═══ Texto fornecido ═══

Nessa vida podemos num instante chegar aos Céus e,em velocidade da luz,chegarmos ao Inferno.
Num momento estamos em êxtase,em outro podemos estar lamentando as intempéries encontradas no percurso.
Dia 14,minha filha número 2,fez 10 aninhos,o que significa o registro de mais um ano de sua existência junto a mim e todos os outros membros da família.
Por coincidência seu aniversário é sempre marcado por uma baixa receita o que faz-nos improvisar uma festinha sem ter o glamour que ela espera e merece,mas sempre por algo inesperado,nunca passa em branco,pois sentimos a Mão Divina estendida não deixando-nos chegar ao fundo do poço.
A festinha foi magnifíca.Simples,mas magnifíca.O bolo foi saboroso,a confraternização estupenda e fechamo-nos numa alegria efusiva que contagiou à todos de muita alegria.
Afinal brindávamos 10 anos de existência da minha filha Paola.
Mas dia seguinte fomos pegos de surpresa com a morte da nossa cachorra de estimação,a Roceira,nome sugestivo,pois marcou nossa vinda para o interior,onde os habitantes locais trazem no semblante a carcaça pesada da labuta encontrada nas zonais rurais.
Roceira tinha esse semblante,apesar de ter um jeito diferenciado entre os outros cachorros da casa,pela sua altivez e seu espírito dominante e possessivo.
Latia demasiadamente,como quisesse sempre chamar a atenção para si.
Mas um dia após a festinha de aniversário,veio a sucumbir,deixando um vazio na casa e no quintal,onde sua presença sempre marcada por seu jeito espaçoso de ser.
Paola,foi a que mais sofreu e,logo após o festejo de sua data de existência.Só espero que estes sofrimentos prematuros, forme uma couraça blindada que faça sua alma dócil,mais preparada para os desenlaces inesperados da vida.

═══ Entradas fornecidas ═══

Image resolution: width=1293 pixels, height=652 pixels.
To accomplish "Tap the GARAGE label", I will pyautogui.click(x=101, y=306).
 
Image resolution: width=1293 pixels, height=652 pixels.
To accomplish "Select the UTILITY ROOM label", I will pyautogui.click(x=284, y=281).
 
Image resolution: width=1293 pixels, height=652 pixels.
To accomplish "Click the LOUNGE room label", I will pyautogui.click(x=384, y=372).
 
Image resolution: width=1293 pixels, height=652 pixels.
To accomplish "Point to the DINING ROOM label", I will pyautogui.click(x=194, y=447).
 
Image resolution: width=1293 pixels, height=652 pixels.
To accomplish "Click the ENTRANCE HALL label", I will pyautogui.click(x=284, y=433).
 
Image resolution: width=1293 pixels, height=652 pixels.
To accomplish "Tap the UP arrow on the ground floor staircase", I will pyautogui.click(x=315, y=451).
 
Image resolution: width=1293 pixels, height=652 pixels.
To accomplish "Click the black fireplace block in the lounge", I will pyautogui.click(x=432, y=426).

═══

■ Enunciado:
Transcreva na íntegra, sem nenhuma alteração, o texto sobre o aniversário de Paola e a morte da cachorra Roceira.

■ Sua resposta:
Nessa vida podemos num instante chegar aos Céus e,em velocidade da luz,chegarmos ao Inferno.
Num momento estamos em êxtase,em outro podemos estar lamentando as intempéries encontradas no percurso.
Dia 14,minha filha número 2,fez 10 aninhos,o que significa o registro de mais um ano de sua existência junto a mim e todos os outros membros da família.
Por coincidência seu aniversário é sempre marcado por uma baixa receita o que faz-nos improvisar uma festinha sem ter o glamour que ela espera e merece,mas sempre por algo inesperado,nunca passa em branco,pois sentimos a Mão Divina estendida não deixando-nos chegar ao fundo do poço.
A festinha foi magnifíca.Simples,mas magnifíca.O bolo foi saboroso,a confraternização estupenda e fechamo-nos numa alegria efusiva que contagiou à todos de muita alegria.
Afinal brindávamos 10 anos de existência da minha filha Paola.
Mas dia seguinte fomos pegos de surpresa com a morte da nossa cachorra de estimação,a Roceira,nome sugestivo,pois marcou nossa vinda para o interior,onde os habitantes locais trazem no semblante a carcaça pesada da labuta encontrada nas zonais rurais.
Roceira tinha esse semblante,apesar de ter um jeito diferenciado entre os outros cachorros da casa,pela sua altivez e seu espírito dominante e possessivo.
Latia demasiadamente,como quisesse sempre chamar a atenção para si.
Mas um dia após a festinha de aniversário,veio a sucumbir,deixando um vazio na casa e no quintal,onde sua presença sempre marcada por seu jeito espaçoso de ser.
Paola,foi a que mais sofreu e,logo após o festejo de sua data de existência.Só espero que estes sofrimentos prematuros, forme uma couraça blindada que faça sua alma dócil,mais preparada para os desenlaces inesperados da vida.